- TASK TO COMPLETE -
Leave the pictures behind and reproduce every line of the listing exactly.

- MATERIAL SUPPLIED -
########

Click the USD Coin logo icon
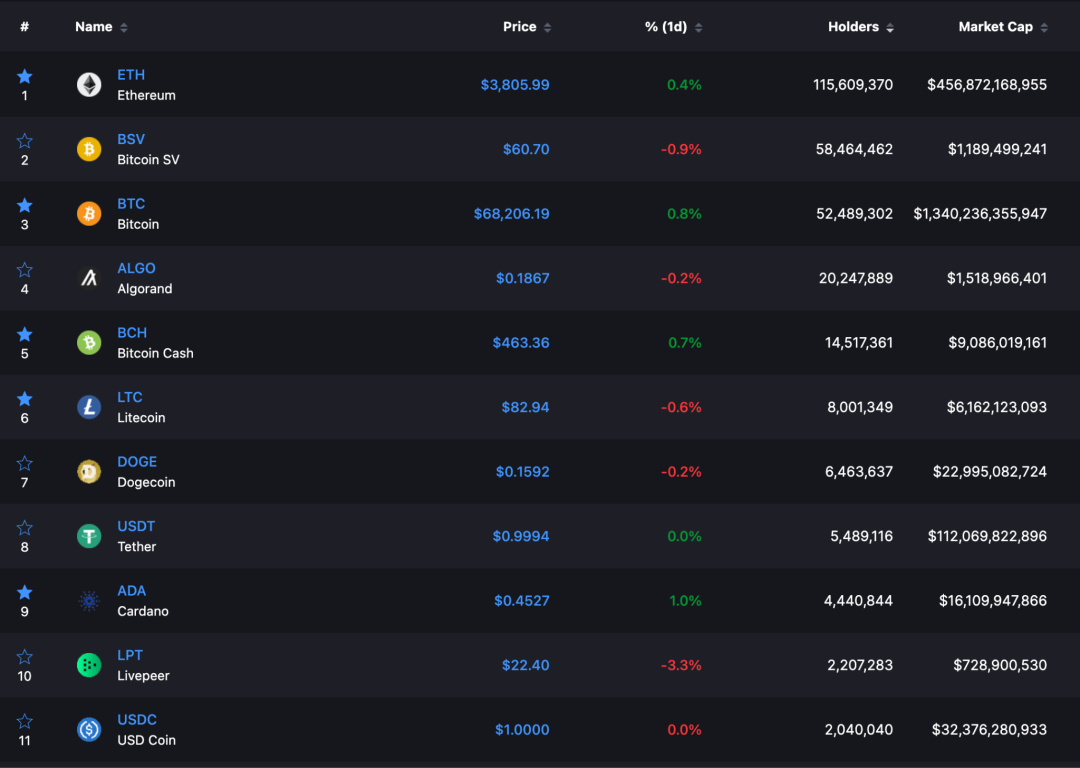 click(x=89, y=730)
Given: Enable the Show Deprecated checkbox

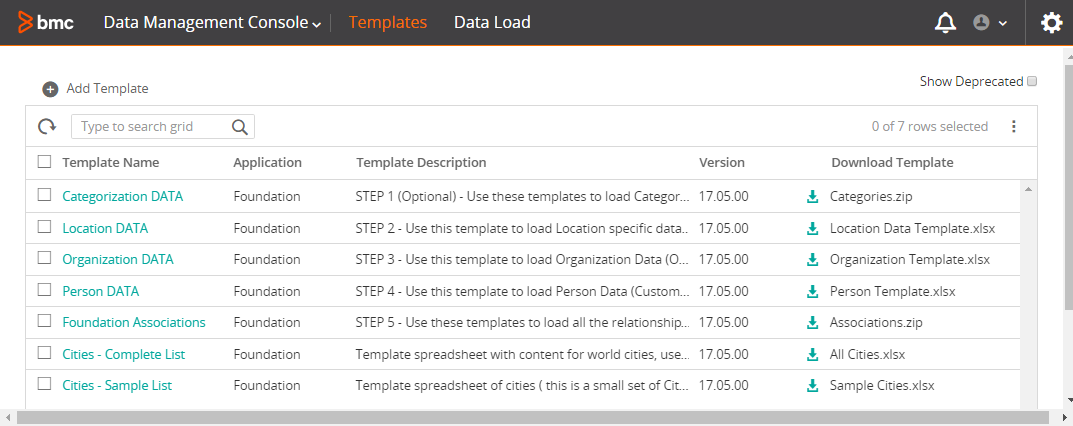Looking at the screenshot, I should 1032,81.
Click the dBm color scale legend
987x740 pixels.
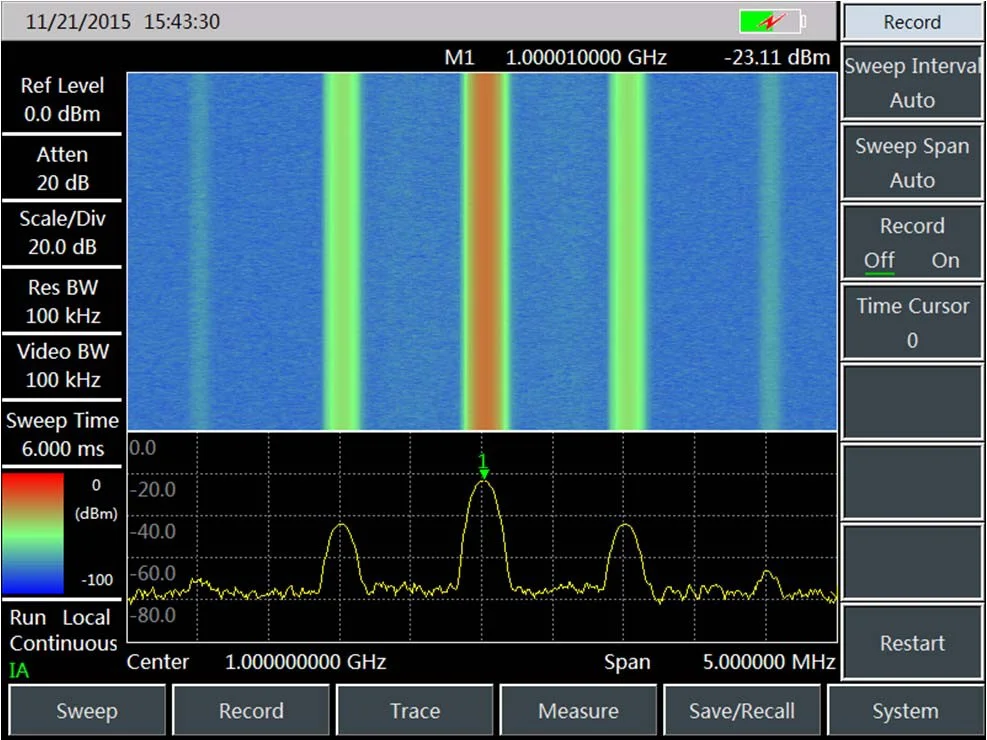pyautogui.click(x=33, y=533)
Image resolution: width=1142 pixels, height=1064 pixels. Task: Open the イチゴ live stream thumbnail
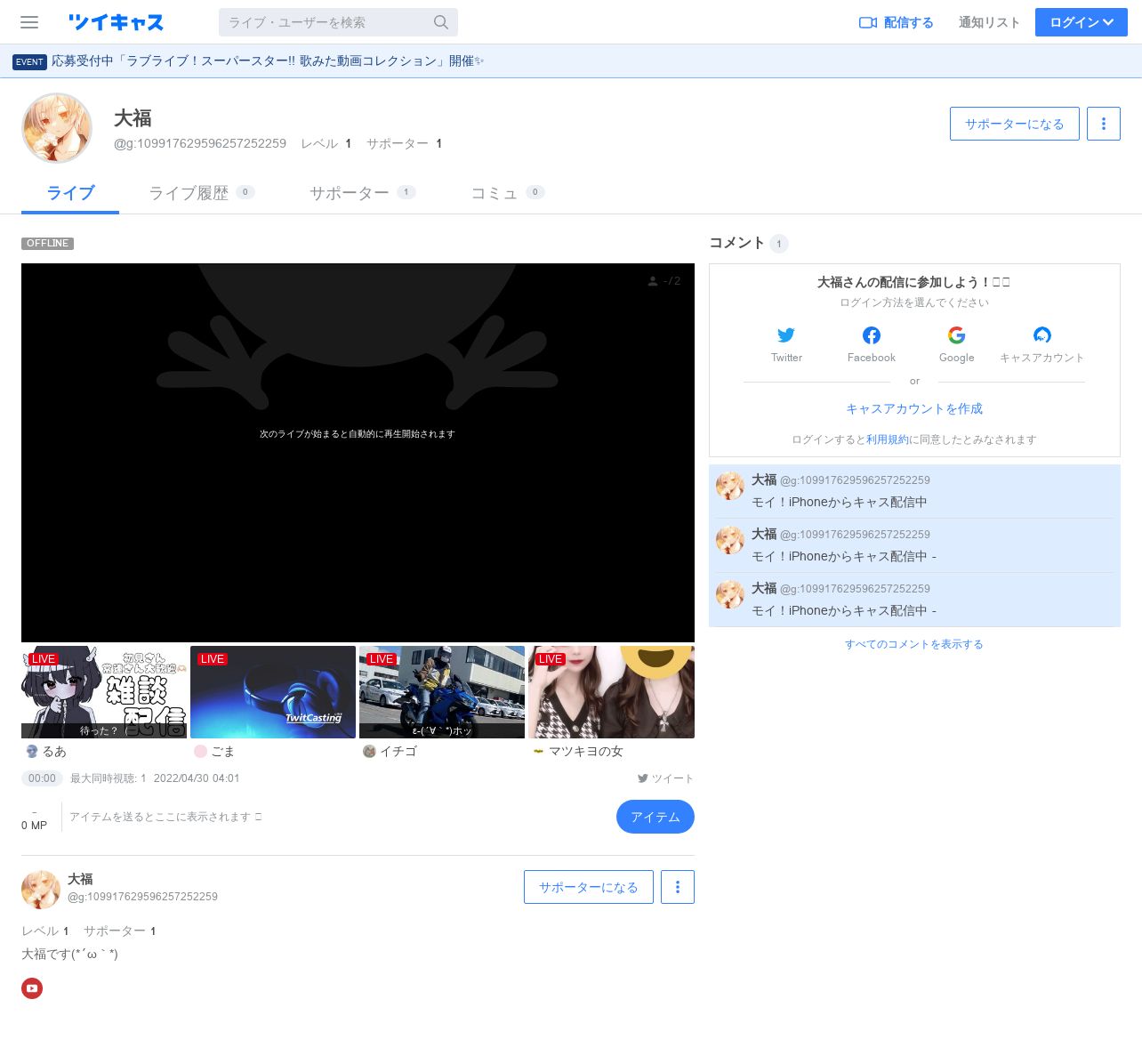[x=442, y=691]
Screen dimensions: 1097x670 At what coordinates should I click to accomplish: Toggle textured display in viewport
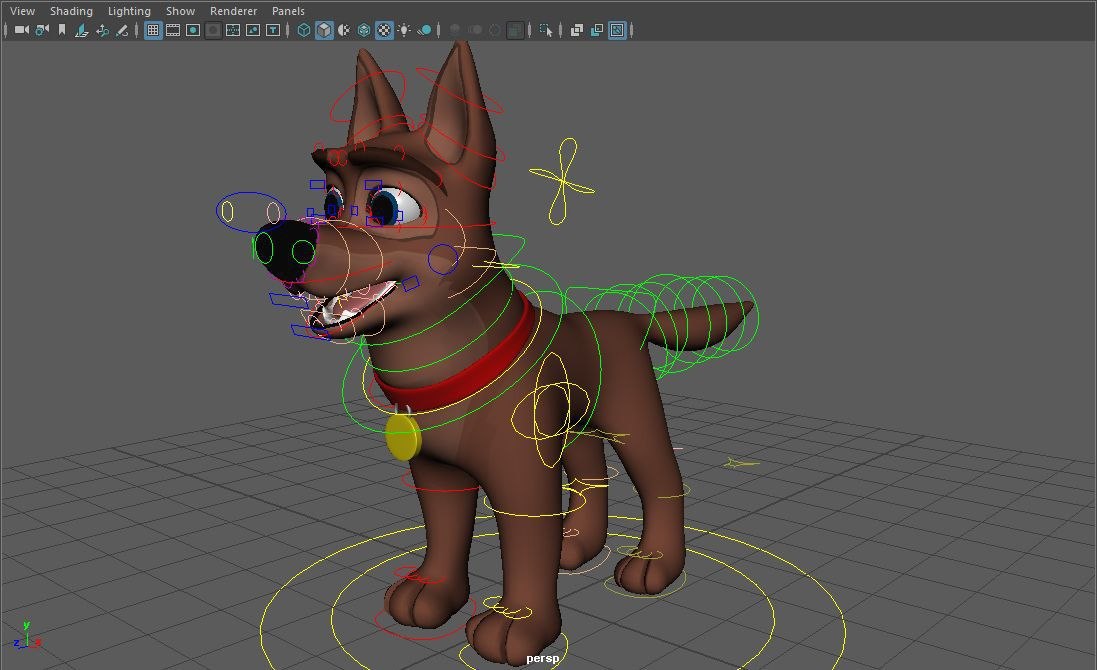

########

- OUTPUT FOR THIS TASK -
Click the USD Coin logo icon
 click(x=89, y=730)
Given: Enable the Show Deprecated checkbox

Looking at the screenshot, I should 1032,81.
Click the dBm color scale legend
987x740 pixels.
pyautogui.click(x=33, y=533)
Image resolution: width=1142 pixels, height=1064 pixels. Task: Open the イチゴ live stream thumbnail
[x=442, y=691]
Screen dimensions: 1097x670 At what coordinates should I click to accomplish: Toggle textured display in viewport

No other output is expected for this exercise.